There's only about one week left in our annual funding drive.
if you enjoy this persistent nonsense (& the rad tunez) please donate
Said the Gramophone doesn't charge admission, doesn't take ads, isn't kept afloat by the grace of a wealthy dowager. For a brief window every year, we remove our handsome hats and ask for your support. And after July 12, it's over: we will refuse your generosity - outright refuse it, send it back, C.O.D. (whatever that means) - for another twelve months.
So please, while we'll let you, throw a couple dollars, dong, yen or euro our way. It's an opportunity to literally help keep the site's writers alive.

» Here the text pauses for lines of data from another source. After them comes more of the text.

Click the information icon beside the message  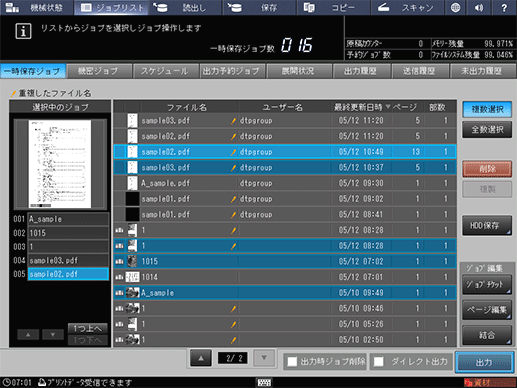(x=23, y=31)
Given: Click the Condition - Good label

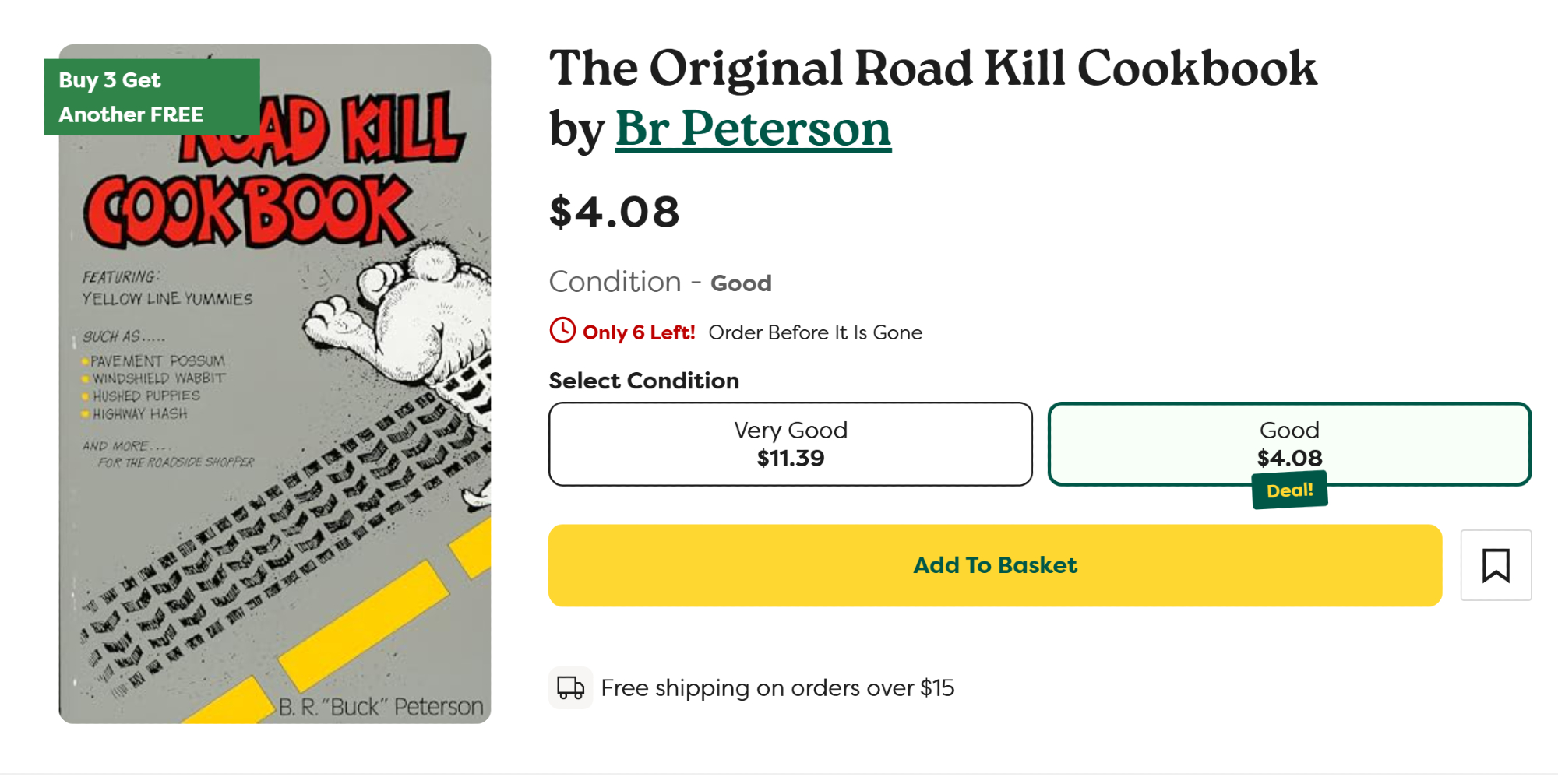Looking at the screenshot, I should coord(660,283).
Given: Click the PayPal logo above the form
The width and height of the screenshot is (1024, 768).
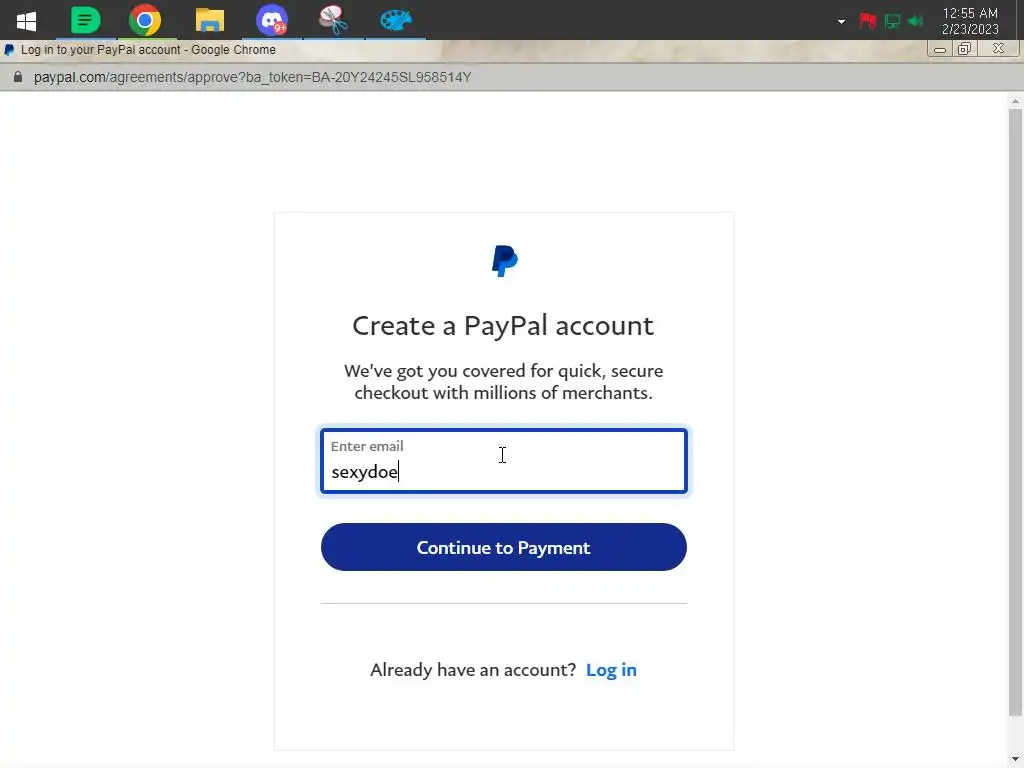Looking at the screenshot, I should point(504,261).
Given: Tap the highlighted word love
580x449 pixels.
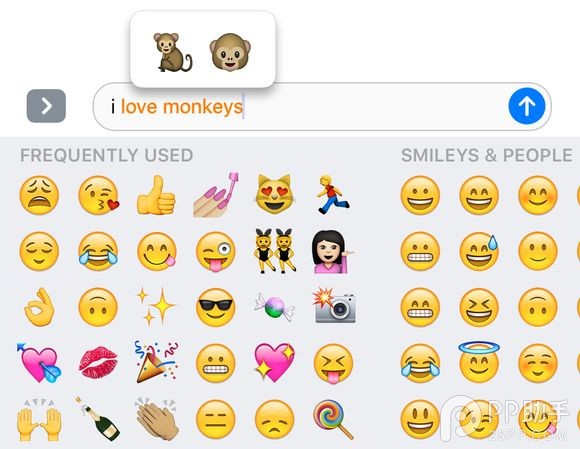Looking at the screenshot, I should 139,107.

It's also your only chance to subscribe to our mixtape of the month club, to receive Said the Gramophone's first-ever book, or to acquire an extremely rare, secret, slightly-shady lathe-cut split 7" record, with extraordinary songs, which will play perfectly & forever, and about which our lawyers have advised us to remain mum.
Please give, if you think you can afford to.
We're so, so, so grateful to everyone who has donated so far. (And we'll be in touch with you soon.)
Lunice ft Young L - "Hip Pop". Love that this sounds midway between two bozos purring nonsense into their MacBook microphone and, um, dry wet spectral Neptunes snap shit. It's that subgenre of hip-hop which is best suited to miners, moth-men, solar astronauts and midnight dancers. Only it was made in Montreal, probably some #based NDG 3 1/2, just a bike-ride to Akhavan and Momesso's subs. Whatever the water that fed this awesome thing, it's the water that runs in my own taps, right here, hot and very cold.
[more Lunice]
T H O M A S - "Jesus Was Born".
I do not believe in your god; but all right I will lie in your garden and I will eat these grapes and I will watch the lion gambol with the lamb; but only because it suits me, and it suits my sweetheart; and what else would we do on a Sunday.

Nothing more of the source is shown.